TenantNet, thank you for posting the ruling. I’ll see if I can find other decisions.
Cranky Tenant, your point is well taken.


If I am understanding this correctly, the succession rights are the rights of the qualified occupant, NOT the rights of the tenant? Does the tenant play no part in determining or choosing a successor? How far in advance does a successor need to notify the LL?

I want to understand this better.

I know some folks do not like hypotheticals, nonetheless:

1) Assume an RS apartment with a tenant and two occupants who would qualify as successors under the law. The tenant notifies the LL he is not going to renew his lease and will move out by the end of his lease term. The LL orders the tenant to surrender the apartment completely vacant at the end of the lease term (maybe via persuasion, threats, or offers of buyout cash). The tenant and one of the occupants do vacate, but one occupant refuses to leave and demands a lease offer as a successor. Does this fly?

2) What if in the above scenario the tenant owed arrears and a settlement was made between the tenant and the LL via a court stip stating the tenant would move out on XXX date on which it was agreed the lease would be terminated, in exchange for waiving payment of all rental arrears and waiving future rental payments for months remaining on the original lease term. Everyone is happy. Tenant and one occupant move out on XXX date. The other occupant (a qualified successor) decides not to vacate (he wasn’t the leaseholder and thus didn’t sign the stip) and he requests a lease claiming succession rights. Does this fly?

I ask because every manner of deceit is being used to empty RS units. The tenants and occupants need to be informed of their options and rights.
Sky
 

Postby TenantNet » Tue Mar 17, 2009 7:15 am

I don't recall this ever coming up, but it may be quibbling. A potential successor is not (yet) a tenant obviously, they are not a party to a lease and would not have tenancy rights per se. But they are a potential successor because of the person who is a tenant. A potential successor then would likely have rights to claim succession, but would not have standing to claim any other tenancy rights until they obtained tenancy.

A person is a successor in a rent regulated unit by virtue of being a certain type of relative and by virtue of simultaneous living with the tenant. The latter is two years (or one year if the tenant is 62 years of age or older, or disabled).

Succession claims may also be made by non-traditional family units.

I'm assuming the person makes a succession claim with the approval of the departing tenant (or deceased in some cases). I do not know of any cases where the departing tenant has opposed a claim, or if the estate of the deceased has opposed. That might come into play if there are more than one potential successors, but not the issue here.

For details on succession, see the DHCR Fact sheet #30 at http://www.dhcr.state.ny.us/Rent/FactSh ... afac30.htm

The form Notice To Owner Of Family Members Residing With The Named Tenant In the Apartment Who May Be Entitled to Succession Rights/Protection From Eviction. The form is at http://www.dhcr.state.ny.us/Forms/Rent/ra235.pdf

And although DHCR seems to have a dearth of information relating to non-traditional families, see http://www.dhcr.state.ny.us/Rent/Opinio ... L-1416.htm

Note: while a non-traditional family is often seen in the context of a gay/lesbian relationship, it is not limited to such relationships.
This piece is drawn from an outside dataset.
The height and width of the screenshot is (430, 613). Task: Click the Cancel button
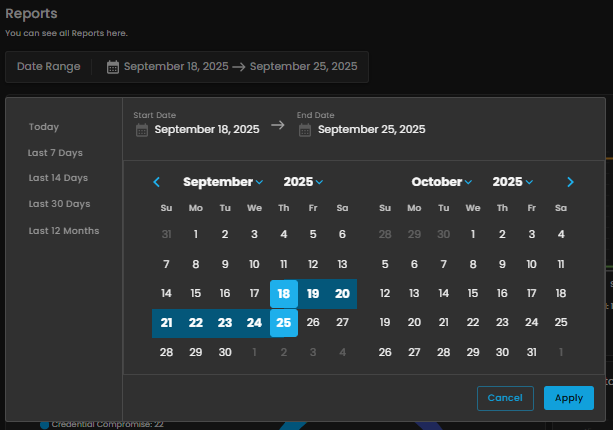point(505,398)
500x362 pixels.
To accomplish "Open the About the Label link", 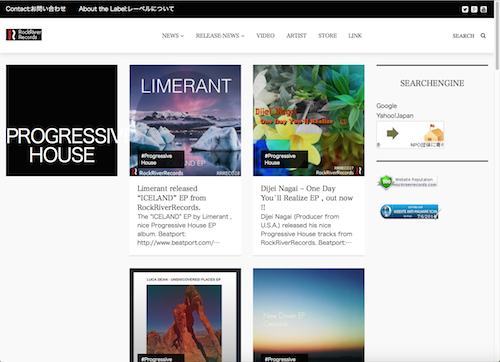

If the LL tries to tell the tenant to be out by a date certain with threats, that calls for a claim of harassment. In your scenarios, the #1 situation might fly depending on the fact pattern. The lease ends when the lease ends. Any succession rights depend on the facts. That the LL got nasty and ordered people out by a certain date is irrelevant.

In your No. 2 scenario, I do not believe a stipulation, even if court approved, can extinguish a claim of succession rights, even if the tenant's relative signed it. I can't imagine where a relative would sign a stip anyway as they are not a party to the litigation. However you're asking for litigation, which can be expensive.

But for more complete answers, one should seek a legal opinion from a tenant attorney who has had experience with succession cases. Fact patterns can vary widely.